**DATASET RECORDS**
'''

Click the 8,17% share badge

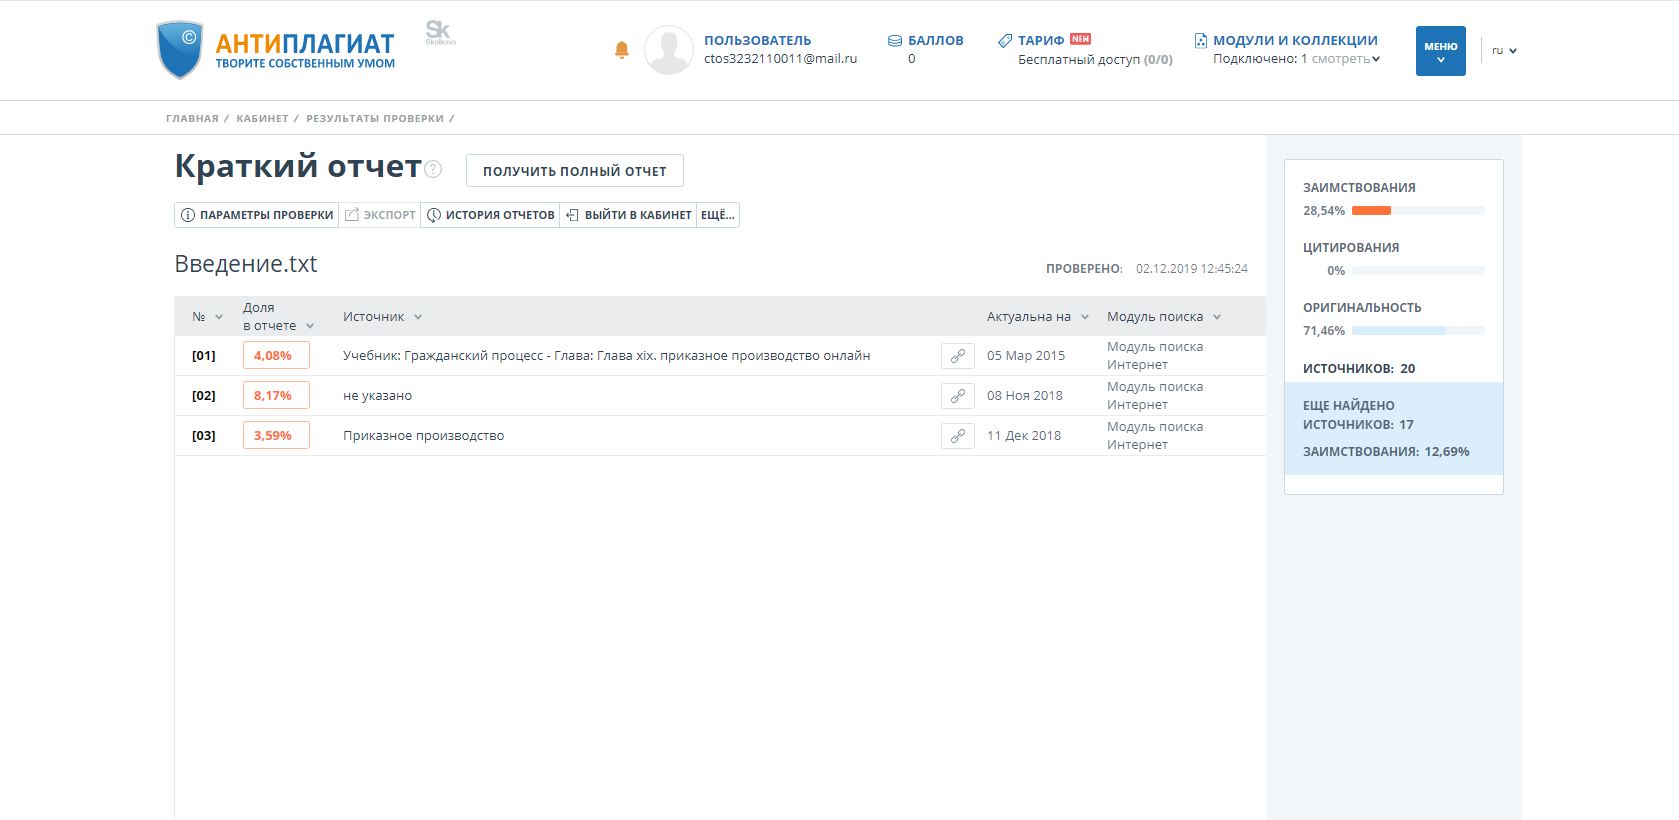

'''
'''

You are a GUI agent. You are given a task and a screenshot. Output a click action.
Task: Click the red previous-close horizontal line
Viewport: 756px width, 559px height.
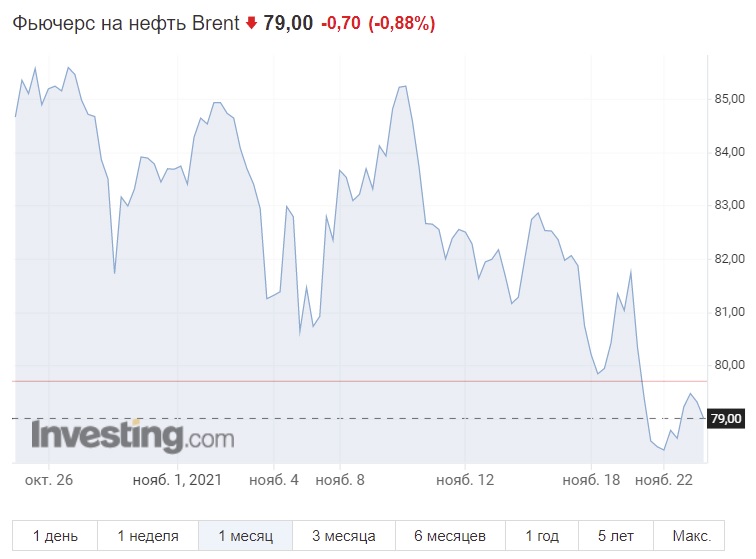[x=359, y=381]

'''

**PROBLEM STATEMENT**
Could you lay out the records as a numbered list, from the line containing "You are a GUI" up to and including the line containing "[x=359, y=381]", skipping any blank lines and leaving out the pictures?

**THE RESULT**
1. You are a GUI agent. You are given a task and a screenshot. Output a click action.
2. Task: Click the red previous-close horizontal line
3. Viewport: 756px width, 559px height.
4. [x=359, y=381]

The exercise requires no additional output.